Google map of the SE corner of Sea Island

Richmond is questioning whether the airport has a mandate for a mall – when it is supposed to be running an airport. It seems to me that YVR can legitimately get into retail for airport users and staff – but a “luxury outlet mall” remote from the terminals seems to be stretching that more than a little. Moreover, the airport needs to keep some sense of perspective. The opening of the Canada Line has made a huge difference to mode share at the airport and allowed the authority to make much more profitable use of its limited curb space. But all that depends on the people who do not arrive by train having a reasonable chance of getting to their plane on time. Most mornings, AM730 is going to be reporting the same issue – back ups to 64th Avenue as now. It is in the afternoon that things will get hairy as people trying to get to and from the mall mix with all the other traffic. The AM peak is short and sharp: the evening peak is longer and heavier, and adding shoppers is not join got help anyone – especially those really desirable travellers who have spent a business day in Vancouver and now want to leave on time.

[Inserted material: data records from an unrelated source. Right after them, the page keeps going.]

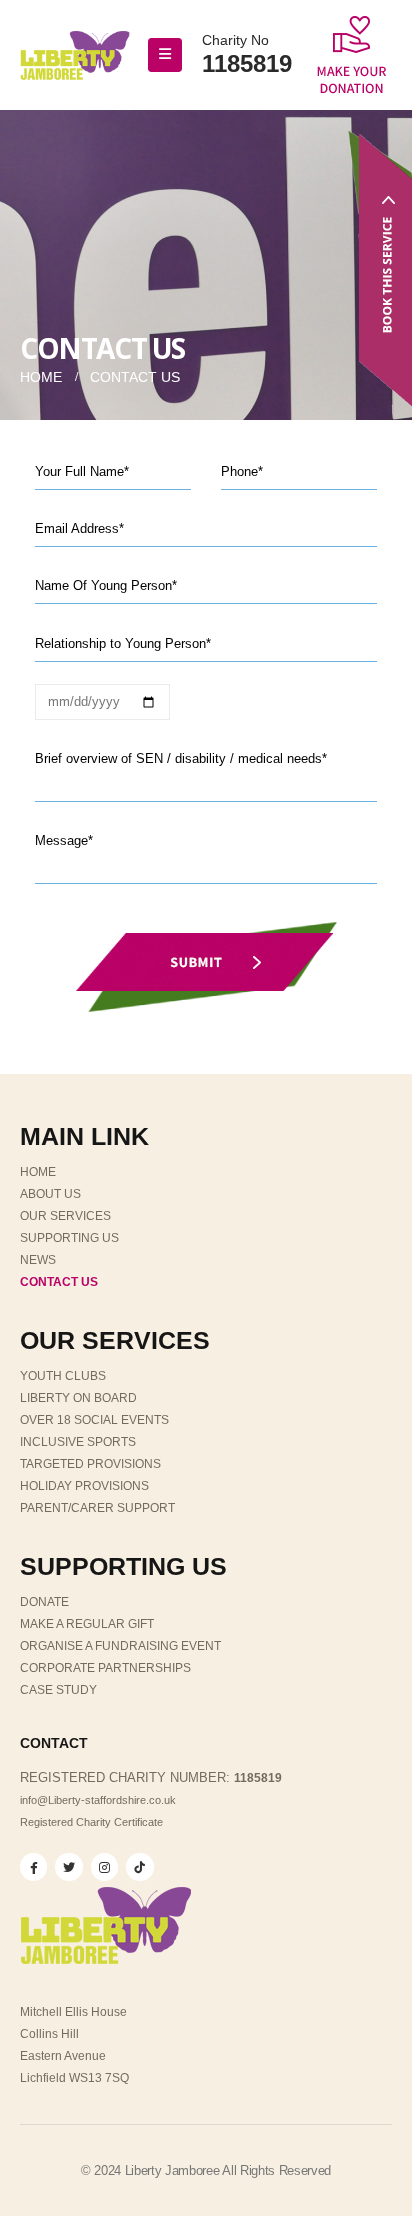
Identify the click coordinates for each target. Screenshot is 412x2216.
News (38, 1260)
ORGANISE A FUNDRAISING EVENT (120, 1646)
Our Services (65, 1216)
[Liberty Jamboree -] (75, 55)
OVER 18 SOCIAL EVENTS (94, 1420)
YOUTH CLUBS (63, 1376)
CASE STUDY (58, 1690)
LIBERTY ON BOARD (78, 1398)
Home (38, 1172)
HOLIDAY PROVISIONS (84, 1486)
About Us (50, 1194)
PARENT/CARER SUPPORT (97, 1508)
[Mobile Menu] (165, 55)
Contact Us (59, 1282)
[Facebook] (33, 1866)
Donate (44, 1602)
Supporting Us (69, 1238)
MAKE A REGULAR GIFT (87, 1624)
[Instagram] (104, 1866)
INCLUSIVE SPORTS (78, 1442)
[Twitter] (68, 1866)
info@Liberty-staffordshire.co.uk (98, 1800)
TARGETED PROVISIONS (90, 1464)
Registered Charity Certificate (91, 1822)
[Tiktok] (139, 1866)
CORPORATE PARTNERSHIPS (105, 1668)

YVR is, of course, completely unaccountable. Its board is appointed, and it reports – after a fashion – to Ottawa. Though for all intents and purposes it can pretty much do as it pleases. This is not winning it many friends. It is also a cash cow for the feds – who get ground rent from it. Quite a bit of attention is now turning to what this does to the famed “competitiveness” of this essentially private sector operation. They are losing local passengers, who are finding fantastic bargains a short drive away at Bellingham. Heck, you can even park at the terminal there for $10 a day for as long as you like (beware the predatory adverts from the park and fly merchants who offer much worse deals). At the same time Calgary is going after the “gateway to Asia” traffic with its own huge expansion.

The only question in my mind is what, if anything can the City of Richmond and Metro actually do about it?